Cómo lidiar con las plagas en la huerta

Green and red tomatoes

Pensar en un jardín o en una zona de césped libre de plagas puede sonar ideal, pero ¿lo es realmente? El mantenimiento de un  paisaje “perfecto” en términos de control de plagas, puede resultar en una  extrema dependencia de los plaguicidas, lo que puede traer como consecuencia problemas de salud humana e impacto negativo sobre el medio ambiente.

¿Existen alternativas eficientes?

Muchos jardineros aficionados y profesionales están buscando formas  alternativas para el control de plagas en jardines y huertos. Afortunadamente, hay muchos procesos biológicos sobre los que se puede trabajar para mantener la presencia de las plagas en un equilibrio natural, de modo que ellas no alcancen un nivel de perjuicio preocupantes.

El “ideal” es un jardín con plantas vigorosas y protegido de enemigos naturales tales como ciertas plagas molestas; el enfoque convencional – de la aplicación de pesticidas como norma habitual o como reacción a la primera señal de cualquier plaga, en este caso se sustituye con una aplicación de procesos naturales que interactúan entre sí, es decir dejar trabajar a la naturaleza en su mejor momento.

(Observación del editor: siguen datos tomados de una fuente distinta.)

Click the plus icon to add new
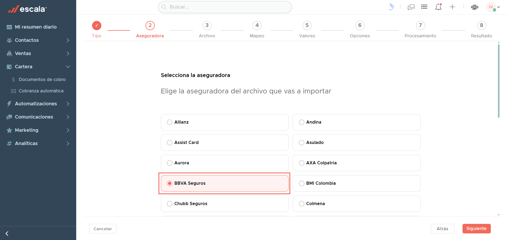Screen dimensions: 508x240 click(452, 7)
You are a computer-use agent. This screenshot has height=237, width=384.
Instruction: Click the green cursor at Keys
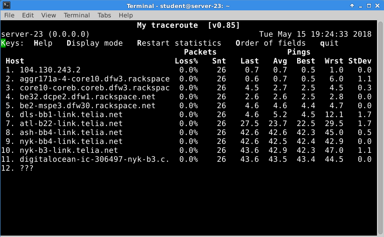pos(3,43)
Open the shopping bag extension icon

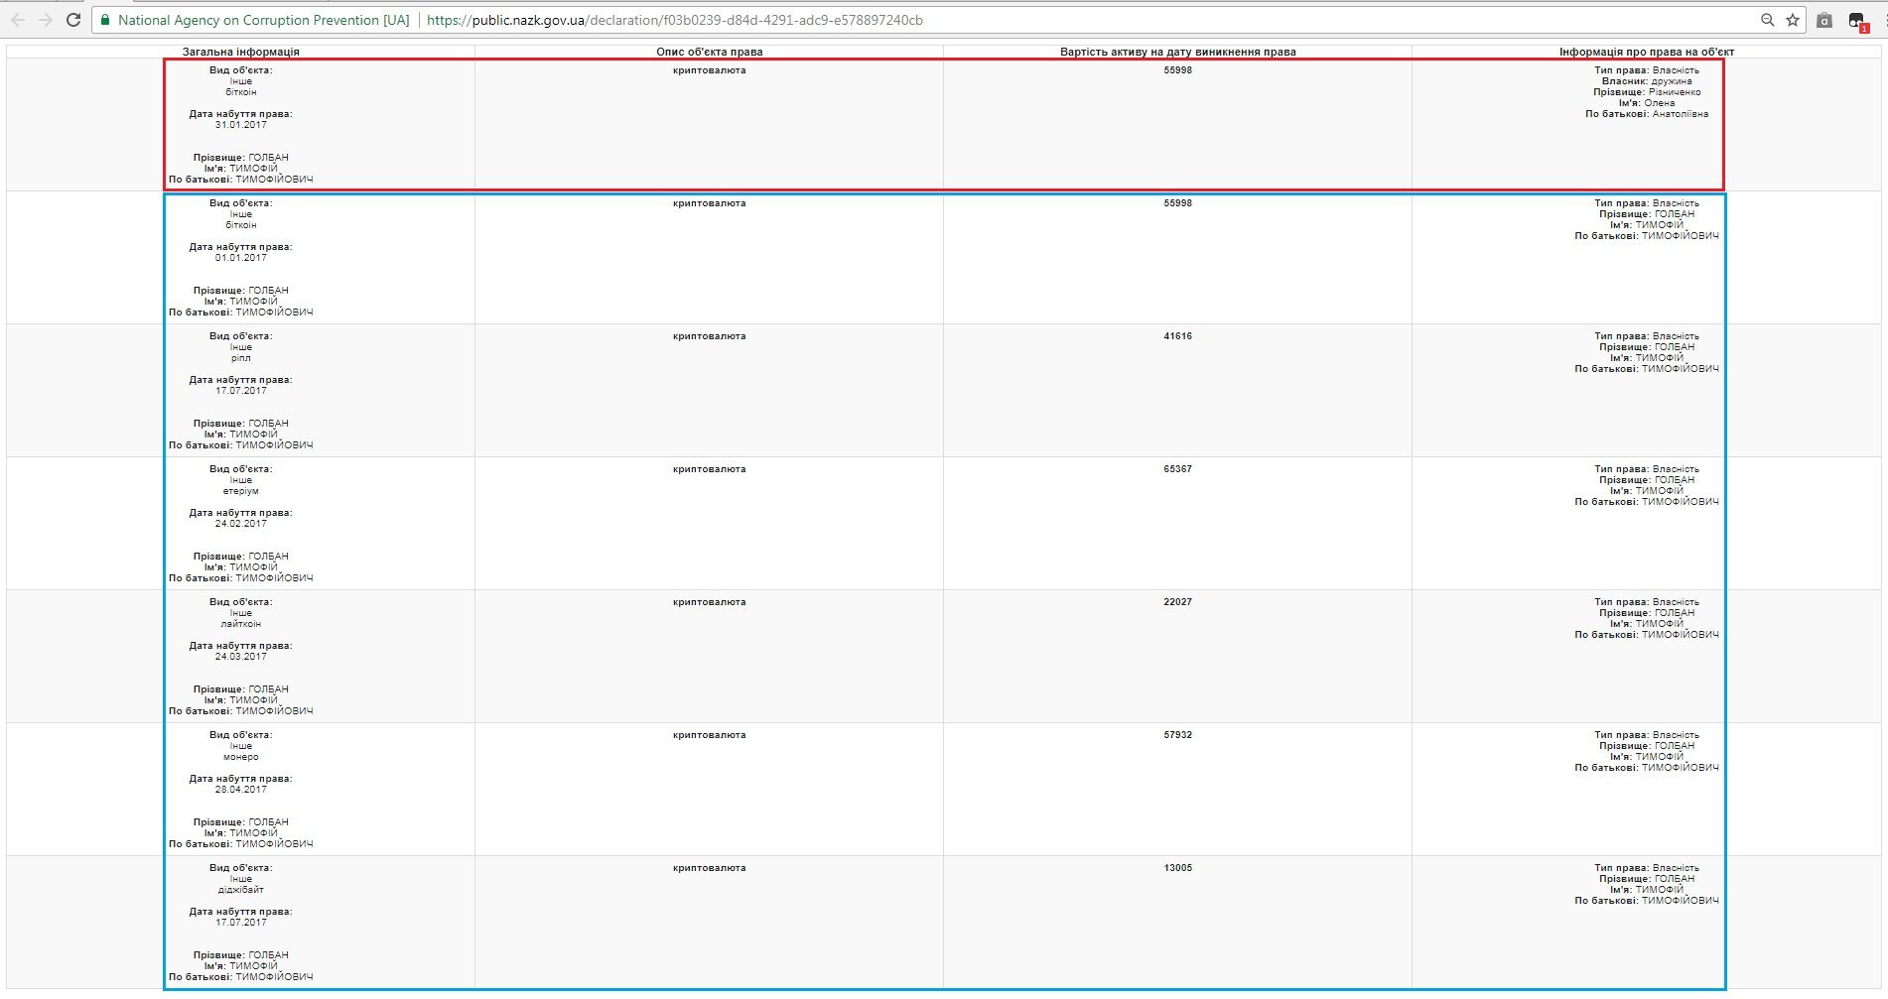1824,20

¿Siempre será la respuesta?

Tengo que confesarte que no; en materia de plagas, lamentablemente ésta no es la respuesta a todos los problemas cada vez, pero créeme que cuando  funciona, es una forma ideal para hacer frente a los problemas de  plagas al tiempo que ayudas a proteger las reservas de agua y al medio ambiente en general.

¿Por dónde empezar?

La respuesta a esta pregunta sólo puede ser general en el contexto de este post, ya que no estamos hablando del control de “tal plaga” específica sino de una mirada más general.

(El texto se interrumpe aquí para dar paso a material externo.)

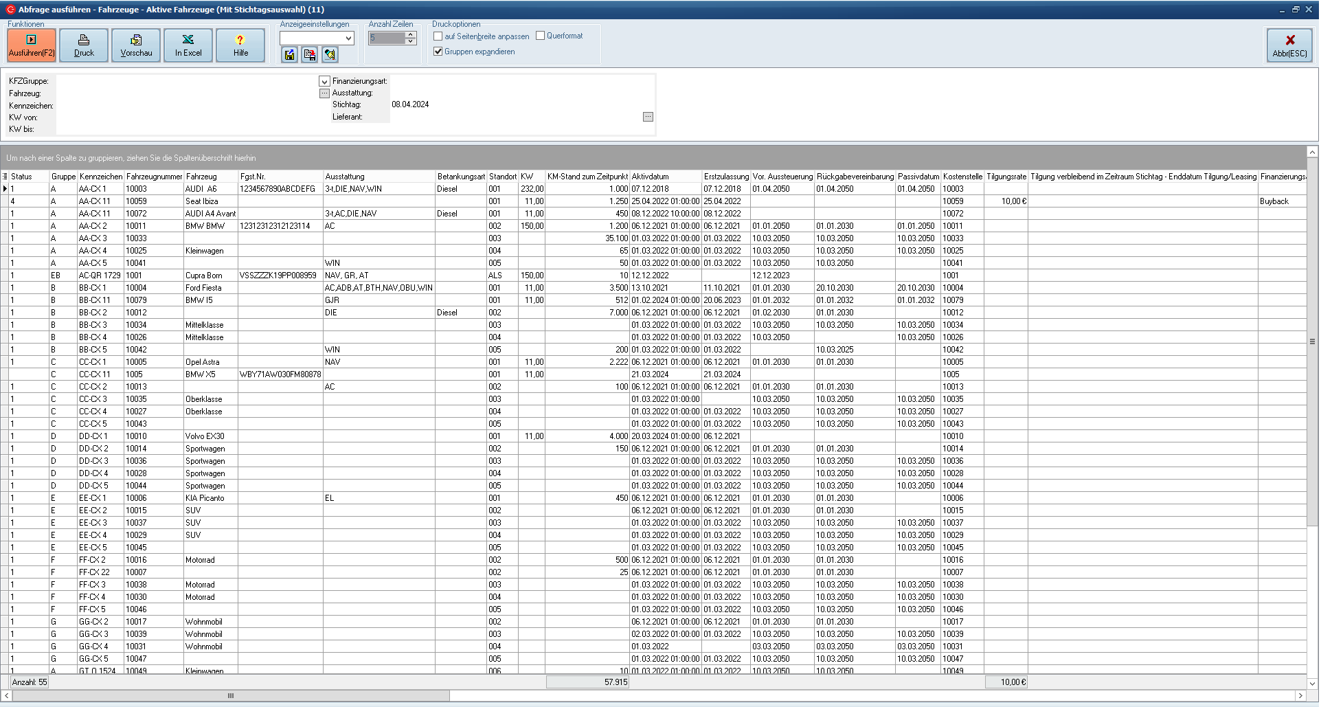Click the third icon below the Anzeigeeinstellungen dropdown
The image size is (1332, 707).
point(330,55)
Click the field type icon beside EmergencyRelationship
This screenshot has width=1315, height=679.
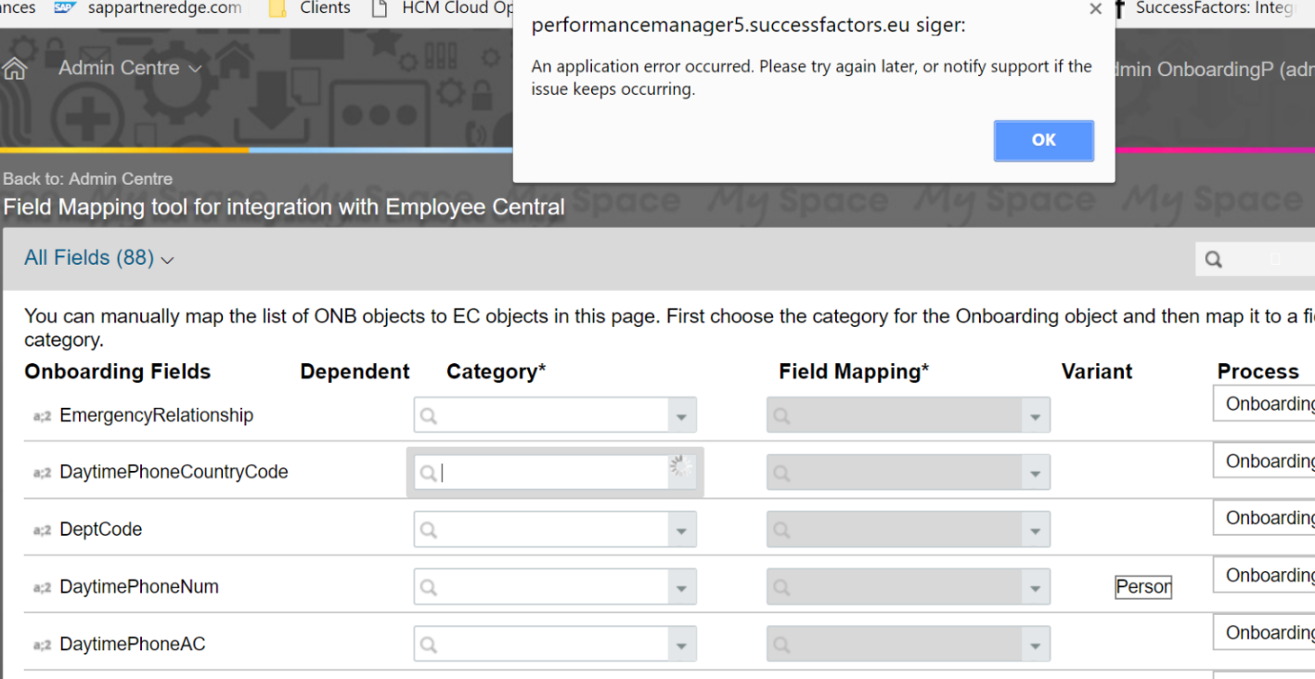pos(42,416)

De todos modos, puedo aportar los principios de esta interesante alternativa; que están contemplados en la siguiente secuencia:

  • Aprendizaje más profundo acerca de las plantas del lugar (especialmente las autóctonas) y sus  plagas.
  • Selección de plantas naturalmente adaptadas a ese paisaje y pensar cómo combinarlas armónicamente con otras variedades de plantas que sean resistentes a las plagas.
  • Rotación anual de las plantas en el jardín o en la huerta en cuestión (un recurso típico de las prácticas de jardinería biointensiva), con la idea de minimizar la incidencia por acumulación de plagas.
  • Inspección de plantas frecuente para determinar tanto la presencia de las plagas y organismos benéficos como de otras “visitas” no tan bienvenidas.